[Start of Attachment]

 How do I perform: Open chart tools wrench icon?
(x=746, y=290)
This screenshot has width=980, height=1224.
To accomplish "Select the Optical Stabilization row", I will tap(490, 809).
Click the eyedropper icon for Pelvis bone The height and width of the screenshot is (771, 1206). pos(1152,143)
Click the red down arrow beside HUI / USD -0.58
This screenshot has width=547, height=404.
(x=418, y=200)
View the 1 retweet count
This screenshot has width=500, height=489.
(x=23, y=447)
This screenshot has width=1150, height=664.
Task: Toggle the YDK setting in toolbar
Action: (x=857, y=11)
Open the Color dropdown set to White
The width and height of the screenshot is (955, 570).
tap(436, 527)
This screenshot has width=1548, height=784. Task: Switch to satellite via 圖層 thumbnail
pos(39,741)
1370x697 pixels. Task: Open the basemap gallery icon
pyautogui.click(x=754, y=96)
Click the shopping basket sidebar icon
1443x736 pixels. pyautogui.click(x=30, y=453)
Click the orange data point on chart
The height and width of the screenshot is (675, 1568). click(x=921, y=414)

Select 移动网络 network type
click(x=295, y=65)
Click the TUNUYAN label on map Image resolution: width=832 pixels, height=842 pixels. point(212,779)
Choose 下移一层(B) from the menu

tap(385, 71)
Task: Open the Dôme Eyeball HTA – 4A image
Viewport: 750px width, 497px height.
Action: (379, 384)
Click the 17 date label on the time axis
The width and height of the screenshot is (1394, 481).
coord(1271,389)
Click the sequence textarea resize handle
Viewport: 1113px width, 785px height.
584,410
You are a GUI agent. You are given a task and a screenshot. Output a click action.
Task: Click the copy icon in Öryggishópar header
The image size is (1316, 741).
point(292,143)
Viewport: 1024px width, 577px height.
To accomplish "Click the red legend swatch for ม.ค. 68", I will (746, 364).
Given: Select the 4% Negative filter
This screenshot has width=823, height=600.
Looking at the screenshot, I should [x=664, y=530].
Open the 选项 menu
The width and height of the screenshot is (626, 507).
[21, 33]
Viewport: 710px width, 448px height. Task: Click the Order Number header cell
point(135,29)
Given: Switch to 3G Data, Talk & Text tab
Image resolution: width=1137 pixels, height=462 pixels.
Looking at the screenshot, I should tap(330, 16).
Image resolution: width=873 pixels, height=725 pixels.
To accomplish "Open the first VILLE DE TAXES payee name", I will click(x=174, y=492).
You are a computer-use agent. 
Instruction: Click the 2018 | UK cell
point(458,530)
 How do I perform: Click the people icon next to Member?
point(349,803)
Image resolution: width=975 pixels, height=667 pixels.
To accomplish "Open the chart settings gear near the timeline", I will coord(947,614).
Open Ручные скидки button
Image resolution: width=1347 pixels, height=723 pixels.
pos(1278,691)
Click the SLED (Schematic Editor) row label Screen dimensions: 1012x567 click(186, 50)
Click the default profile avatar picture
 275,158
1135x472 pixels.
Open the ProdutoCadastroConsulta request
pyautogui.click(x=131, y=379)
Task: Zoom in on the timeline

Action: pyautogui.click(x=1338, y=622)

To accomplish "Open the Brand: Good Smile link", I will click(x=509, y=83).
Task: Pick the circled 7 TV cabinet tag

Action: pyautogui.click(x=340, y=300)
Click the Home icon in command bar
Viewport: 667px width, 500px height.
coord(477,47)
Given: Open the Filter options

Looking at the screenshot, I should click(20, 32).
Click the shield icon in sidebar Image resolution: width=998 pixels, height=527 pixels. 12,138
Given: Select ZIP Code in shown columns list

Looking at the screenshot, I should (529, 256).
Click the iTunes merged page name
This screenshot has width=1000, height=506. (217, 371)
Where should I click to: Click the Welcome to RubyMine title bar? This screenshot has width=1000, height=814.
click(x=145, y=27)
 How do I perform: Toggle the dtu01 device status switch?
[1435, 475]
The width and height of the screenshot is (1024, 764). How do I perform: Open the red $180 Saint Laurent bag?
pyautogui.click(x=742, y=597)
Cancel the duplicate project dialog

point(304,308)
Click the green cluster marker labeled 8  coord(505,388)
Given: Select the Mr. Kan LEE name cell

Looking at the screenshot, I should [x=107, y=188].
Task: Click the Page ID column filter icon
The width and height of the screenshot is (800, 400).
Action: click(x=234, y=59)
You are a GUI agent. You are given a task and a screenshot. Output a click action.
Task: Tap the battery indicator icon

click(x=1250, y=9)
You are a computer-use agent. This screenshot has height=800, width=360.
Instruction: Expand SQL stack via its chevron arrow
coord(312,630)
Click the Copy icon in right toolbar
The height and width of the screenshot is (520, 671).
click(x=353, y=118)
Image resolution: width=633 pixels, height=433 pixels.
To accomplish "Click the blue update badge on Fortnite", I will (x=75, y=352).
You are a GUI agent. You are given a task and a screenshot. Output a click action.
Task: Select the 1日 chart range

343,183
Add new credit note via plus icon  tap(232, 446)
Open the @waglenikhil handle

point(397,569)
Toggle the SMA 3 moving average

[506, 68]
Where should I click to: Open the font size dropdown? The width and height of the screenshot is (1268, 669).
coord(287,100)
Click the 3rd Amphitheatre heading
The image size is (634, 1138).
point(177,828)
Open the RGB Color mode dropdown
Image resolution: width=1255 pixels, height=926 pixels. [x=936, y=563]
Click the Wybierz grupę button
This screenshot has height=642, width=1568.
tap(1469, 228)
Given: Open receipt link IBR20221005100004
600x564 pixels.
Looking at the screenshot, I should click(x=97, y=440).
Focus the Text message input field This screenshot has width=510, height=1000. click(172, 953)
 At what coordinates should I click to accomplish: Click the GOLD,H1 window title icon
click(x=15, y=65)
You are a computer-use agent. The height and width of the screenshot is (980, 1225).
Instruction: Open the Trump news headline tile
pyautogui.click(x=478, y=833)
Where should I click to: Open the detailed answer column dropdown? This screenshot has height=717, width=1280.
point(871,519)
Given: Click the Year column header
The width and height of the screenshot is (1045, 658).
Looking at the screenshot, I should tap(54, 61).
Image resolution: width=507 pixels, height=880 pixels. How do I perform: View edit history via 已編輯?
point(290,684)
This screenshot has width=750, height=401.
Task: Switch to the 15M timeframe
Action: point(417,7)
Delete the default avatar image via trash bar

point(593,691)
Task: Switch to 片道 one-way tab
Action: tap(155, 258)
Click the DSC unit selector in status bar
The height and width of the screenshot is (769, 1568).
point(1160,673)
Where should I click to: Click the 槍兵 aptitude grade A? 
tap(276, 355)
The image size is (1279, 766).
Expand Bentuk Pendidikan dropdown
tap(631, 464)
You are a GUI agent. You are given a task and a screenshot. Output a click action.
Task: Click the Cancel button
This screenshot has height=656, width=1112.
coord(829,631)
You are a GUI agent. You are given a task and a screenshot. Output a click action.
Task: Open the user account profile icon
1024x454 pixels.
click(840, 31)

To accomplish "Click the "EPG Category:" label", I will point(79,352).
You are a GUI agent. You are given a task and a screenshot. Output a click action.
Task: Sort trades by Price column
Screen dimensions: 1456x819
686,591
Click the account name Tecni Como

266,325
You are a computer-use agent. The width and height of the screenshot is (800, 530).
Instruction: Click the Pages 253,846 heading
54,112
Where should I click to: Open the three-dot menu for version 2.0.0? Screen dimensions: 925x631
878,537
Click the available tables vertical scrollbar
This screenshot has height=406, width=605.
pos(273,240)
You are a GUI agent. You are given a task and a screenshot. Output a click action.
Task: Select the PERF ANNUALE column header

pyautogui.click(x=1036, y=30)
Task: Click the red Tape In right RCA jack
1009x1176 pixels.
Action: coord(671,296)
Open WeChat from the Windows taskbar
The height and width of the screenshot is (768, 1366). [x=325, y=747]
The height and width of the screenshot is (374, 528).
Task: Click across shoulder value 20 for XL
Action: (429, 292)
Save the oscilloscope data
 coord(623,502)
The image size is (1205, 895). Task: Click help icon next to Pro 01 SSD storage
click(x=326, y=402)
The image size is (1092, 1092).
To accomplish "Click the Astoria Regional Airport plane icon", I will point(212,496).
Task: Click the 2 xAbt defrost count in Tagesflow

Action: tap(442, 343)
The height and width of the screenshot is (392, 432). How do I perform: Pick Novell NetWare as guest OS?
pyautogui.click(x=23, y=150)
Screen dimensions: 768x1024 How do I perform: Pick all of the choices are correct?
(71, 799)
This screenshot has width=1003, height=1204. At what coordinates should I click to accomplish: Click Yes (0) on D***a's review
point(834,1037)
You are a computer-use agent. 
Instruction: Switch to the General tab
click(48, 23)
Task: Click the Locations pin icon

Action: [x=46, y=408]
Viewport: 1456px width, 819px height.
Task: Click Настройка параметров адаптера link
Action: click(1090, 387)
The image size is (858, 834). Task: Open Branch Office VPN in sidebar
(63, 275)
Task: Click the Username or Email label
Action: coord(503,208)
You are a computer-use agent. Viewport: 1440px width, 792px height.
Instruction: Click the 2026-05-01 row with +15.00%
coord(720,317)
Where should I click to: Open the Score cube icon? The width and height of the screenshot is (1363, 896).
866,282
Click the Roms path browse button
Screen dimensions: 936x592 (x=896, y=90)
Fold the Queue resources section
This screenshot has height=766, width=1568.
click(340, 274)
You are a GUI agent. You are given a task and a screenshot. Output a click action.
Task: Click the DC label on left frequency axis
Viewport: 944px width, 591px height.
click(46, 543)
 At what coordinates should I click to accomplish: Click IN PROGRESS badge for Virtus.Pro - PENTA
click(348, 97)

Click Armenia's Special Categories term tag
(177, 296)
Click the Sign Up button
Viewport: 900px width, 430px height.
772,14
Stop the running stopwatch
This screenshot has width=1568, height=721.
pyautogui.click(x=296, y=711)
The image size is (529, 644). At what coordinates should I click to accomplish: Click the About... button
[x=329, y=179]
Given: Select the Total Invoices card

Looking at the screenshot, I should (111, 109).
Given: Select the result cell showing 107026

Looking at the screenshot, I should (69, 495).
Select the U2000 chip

[End of Attachment]

Exercise goal:
Both the line containing "This screenshot has width=980, height=1224." and the line containing "Click the red down" belong in the answer. Print them and every line above that falls between them exactly, and no others.

Output below:
This screenshot has width=980, height=1224.
To accomplish "Select the Optical Stabilization row", I will tap(490, 809).
Click the eyedropper icon for Pelvis bone The height and width of the screenshot is (771, 1206). pos(1152,143)
Click the red down arrow beside HUI / USD -0.58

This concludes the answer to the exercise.